5.6 Key Design Considerations
“Enterprise” vs. “Enterprise-wide”
Having discussed the notion of services as enterprise resources back in Chapter 4, it is important that there is a clear distinction between something that exists as a resource as part of an enterprise and something that is actually an enterprise-wide resource.
- An enterprise resource is not a resource that is necessarily made available across the entire enterprise. Instead, it is a resource positioned for use within the enterprise, outside of and beyond any one particular application boundary. In other words, it is a “cross-silo” resource.
- An enterprise-wide resource, on the other hand, is truly intended for use across all service inventories within an enterprise.
This difference in terminology is especially relevant to design patterns associated with specific enterprise boundaries, such as Domain Inventory (123). Note also that a service positioned as an enterprise resource is expected to be an inventory-wide resource, meaning that it is interoperable from anywhere within the inventory boundary.
Design Patterns and Design Principles
Most of the upcoming design patterns reference design principles where appropriate to highlight a dependency or relationship or perhaps to describe the effect a design pattern may have on service-orientation.
Specifically, the relationship between service-orientation design principles and patterns can be defined as follows:
- Design principles are applied collectively to solution logic in order to shape it in such a manner that it fosters key design characteristics that support the strategic goals associated with service-oriented computing.
- Design patterns provide solutions to common problems encountered when applying design principles—and—when establishing an environment suitable for implementing logic designed in accordance with service-orientation principles.
In many ways, design principles and patterns are alike. Both provide design guidance in support of achieving overarching strategic goals. In fact, it would not be unreasonable to think of the eight service-orientation principles as super patterns that are further supported by the patterns in this book.
Service-orientation design principles have another role in that they collectively define service-orientation as a design paradigm. Ultimately, it is best to view design patterns as providing support for the realization of design principles and their associated goals. (Design principles were introduced in the Principles of Service-Orientation section in Chapter 4.)
Design Patterns and Design Granularity
Design granularity, as it pertains to service-orientation, is itself something worth being familiar with prior to reading the upcoming chapters. Provided here are brief descriptions of common granularity-related terms:
Service Granularity– The overall quantity of functionality encapsulated by a service determines the service granularity. A service’s granularity is set by its functional context, which is usually established during the service modeling phase.

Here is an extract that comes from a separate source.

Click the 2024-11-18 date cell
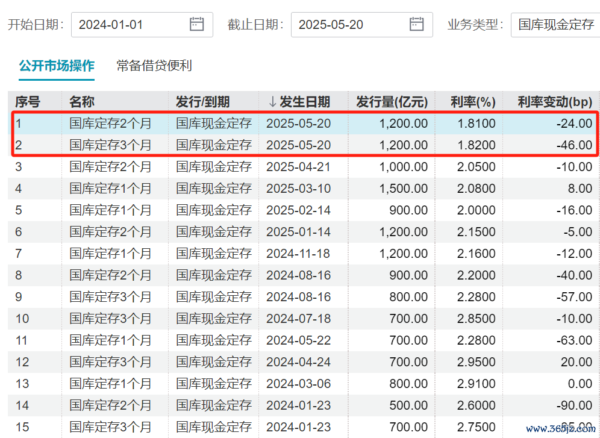600x438 pixels. click(x=298, y=254)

Capability Granularity– The quantity of functionality encapsulated by a specific service capability determines the level of corresponding capability granularity.
Data Granularity– The quantity of data exchanged by a specific service capability determines the level of its data granularity.
Constraint Granularity– The extent of validation logic detail defined for a given service capability within the service contract determines the capability’s level of constraint granularity. Generally, the more specific the constraints and the larger the amount of constraints, the more fine-grained the capability’s constraint granularity is.
The effect of design patterns on service-related design granularity can vary. For example, when applying multiple patterns (or compound patterns) to the same service, the end-levels of design granularity may be distinctly defined by that combination of patterns (and they may fluctuate between the application of one pattern to another).
Measures of Design Pattern Application
It is important to acknowledge that most patterns do not propose a black or white design option. Design patterns can often be applied at different levels. Although the effectiveness of a given pattern will generally be equivalent to the extent to which it is realized, there may be practical considerations that simply limit the degree to which a pattern can be applied in the real world (as is often the case when designing service logic that is required to encapsulate legacy functionality).
This consideration affects both design patterns and design principles. For example, individual service-orientation design principles can rarely be applied to their maximum potential. The point is to pursue the design goals of a design pattern or principle to whatever extent feasible and to strive for an end-result that realizes the pattern or principle to a meaningful extent.